Graphic illustration of the expression of Sirt1 and its endogenous inhibitor Cacr2 in pancreatic acinar to ductal metaplasia and in progressed pancreatic ductal adenocarcinoma

Altered Sirt1 interactions with down stream target proteins and altered Sirt1 activity are likely to ensue from the shift in Sirt1 intracellular localization as well from changes in Ccar2 expression levels.

The latter data strongly suggest an oncogenic role of Sirt1 in late stage PDAC. Several Sirt1 mouse models are available to shed light on its potential contribution to PDAC development. The mouse models are based on impairment of Sirt1's catalytic subunit through deletion of a critical exon or point mutation, and have been used in a whole body as well as in a tissue-restricted context [1, 2]. Complementary, a Sirt1 transgenic mouse has been widely studied [1, 2]. These mouse models, however, have illustrated the complexity of Sirt1 and have not uncommonly generated data that are hard to reconcile. One such example is the role in the intestine where both Sirt1 inactivation [7] and Sirt1 overexpression [1, 2] in the APC Min model of colorectal cancer led to reduced tumor development.
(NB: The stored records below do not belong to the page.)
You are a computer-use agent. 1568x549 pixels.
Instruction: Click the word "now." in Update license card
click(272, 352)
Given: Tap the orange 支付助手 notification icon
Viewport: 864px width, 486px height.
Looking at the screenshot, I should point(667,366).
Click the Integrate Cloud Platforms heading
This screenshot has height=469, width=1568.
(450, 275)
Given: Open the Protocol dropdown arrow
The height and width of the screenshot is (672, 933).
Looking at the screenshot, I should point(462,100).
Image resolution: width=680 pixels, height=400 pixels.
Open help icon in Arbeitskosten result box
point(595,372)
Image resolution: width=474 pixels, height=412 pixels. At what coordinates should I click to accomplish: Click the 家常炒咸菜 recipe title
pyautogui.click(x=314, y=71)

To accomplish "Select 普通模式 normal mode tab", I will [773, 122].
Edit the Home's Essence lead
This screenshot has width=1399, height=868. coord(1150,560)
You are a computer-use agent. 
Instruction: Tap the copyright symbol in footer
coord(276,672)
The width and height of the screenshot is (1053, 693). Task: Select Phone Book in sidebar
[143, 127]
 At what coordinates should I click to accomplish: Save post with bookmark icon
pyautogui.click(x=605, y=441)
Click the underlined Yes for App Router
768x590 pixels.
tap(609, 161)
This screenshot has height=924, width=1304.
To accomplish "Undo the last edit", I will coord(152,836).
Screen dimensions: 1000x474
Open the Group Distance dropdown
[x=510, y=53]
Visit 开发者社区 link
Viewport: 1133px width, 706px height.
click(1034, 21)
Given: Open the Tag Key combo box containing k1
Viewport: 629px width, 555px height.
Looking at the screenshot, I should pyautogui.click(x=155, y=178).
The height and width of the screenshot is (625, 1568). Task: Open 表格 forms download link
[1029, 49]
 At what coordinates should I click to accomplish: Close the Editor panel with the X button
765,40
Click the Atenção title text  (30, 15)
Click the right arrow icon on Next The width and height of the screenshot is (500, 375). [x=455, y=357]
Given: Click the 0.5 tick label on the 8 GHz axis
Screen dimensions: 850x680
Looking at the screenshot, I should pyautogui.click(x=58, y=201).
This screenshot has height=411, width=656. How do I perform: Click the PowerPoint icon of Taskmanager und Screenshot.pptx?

For PDAC studies, several important aspects may be missing in the genetically engineered mice, such as the contextual effects of Sirt1 being shuttled in and out of the nucleus impacting on Sirt1's accessibility to different targets for deacetylation. Another factor is the interaction with endogenous regulators such as Ccar2, as well as possible compensatory effects by the closely related Sirt2, mostly located in the cytoplasm and shown to have a tumor suppressive role [1]. Nevertheless, an integrative study using complementary models will provide new insights.

The in vivo part of our study to date was limited to experimental acute pancreatitis by injections of the cholecystokinine analogue caerulein. Our paper demonstrates that the caerulein treated pancreas with Sirt1 inactivation has more pronounced acinar to ductal metaplasia and after a week shows a reduced size compared to controls. The latter could be easily explained by Sirt1's well known inactivating role on stress-induced p53 mediated apoptosis and proliferation block [8]. We attribute the persistence of acinar to ductal metaplasia to the depletion of nuclear Sirt1, with our results suggesting that lack of nuclear Sirt1 and increase in cytoplasmic Sirt1 both independently contribute to acinar to ductal metaplasia.

In no doubt, this study warrants further investigation of the role of Sirt1 in pancreatic cancer development as well as of the chemotherapeutic efficacy of Sirt1 inhibitors in preclinical models of human PDAC, guided by the expression of Sirt1 and Ccar2. Not only may a unique opportunity arise from the use of Sirt1 inhibitors, our studies also caution the proposed use of Sirt1 activators as anti-ageing therapy as long as uncertainties persist on the role of a pleiotrophic protein such as Sirt1.